Em primeiro lugar, é importante evidenciar o descaso com a educação no país. Nesse contexto, o Estado tem optado por atingir apenas estatísticas de escolarização sem, contudo, preocupar-se com a aprendizagem ou com a promoção de uma visão transformadora da sociedade. Para o pedagogo Paulo Freire: “A educação não transforma o mundo. Educação muda pessoas. Pessoas muda o mundo”. Nessa perspectiva, a educação pública brasileira não cumpre o papel de preparar os alunos para serem agentes ativos e sujeitos de transformação social. Portanto, é um absurdo o governo brasileiro continuar nessa inércia ao patrocinar um ensino público desconectado da formação para a cidadania plena.
Em segundo lugar, ressalta-se como efeito, a crescente desigualdade social oriunda da ineficácia do modelo educacional aplicado aos mais pobres. De acordo com a Organização para Cooperação e Desenvolvimento Econômico – OCDE–, “Apenas 2,1% dos estudantes de baixa renda têm um nível educacional que os prepara para papeis ativos em suas comunidades”. Desse modo, percebe-se que a escola além de não os habilitar a pensar criticamente para transformar a realidade em que vivem, mantém a sociedade estamental fixa, isto é, inibe a migração social desses indivíduos para outros níveis socioeconômicos.

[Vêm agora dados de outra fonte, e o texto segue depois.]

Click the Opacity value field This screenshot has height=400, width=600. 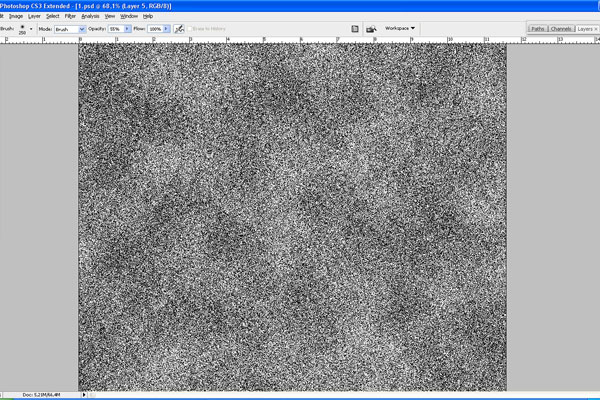[115, 29]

Depreende-se, à vista disso, que a educação no Brasil não contribui para transformação social. Logo, faz-se necessário que o Ministério da Educação implemente esse valor no ensino das crianças e adolescentes. Para isso, precisa preparar professores por meio de cursos presenciais e à distância no método de aulas interativas e reflexivas. Esses cursos devem proporcionar a melhora na remuneração e no nível profissional do docente. Assim sendo, eles terão que se comprometer a ensinar com preconizado pela metodologia, ou seja, que levem os alunos a refletirem onde estão e ondem podem chegar. Espera-se com isso, contribuir com a transformação da sociedade para torná-la mais justa e igualitária.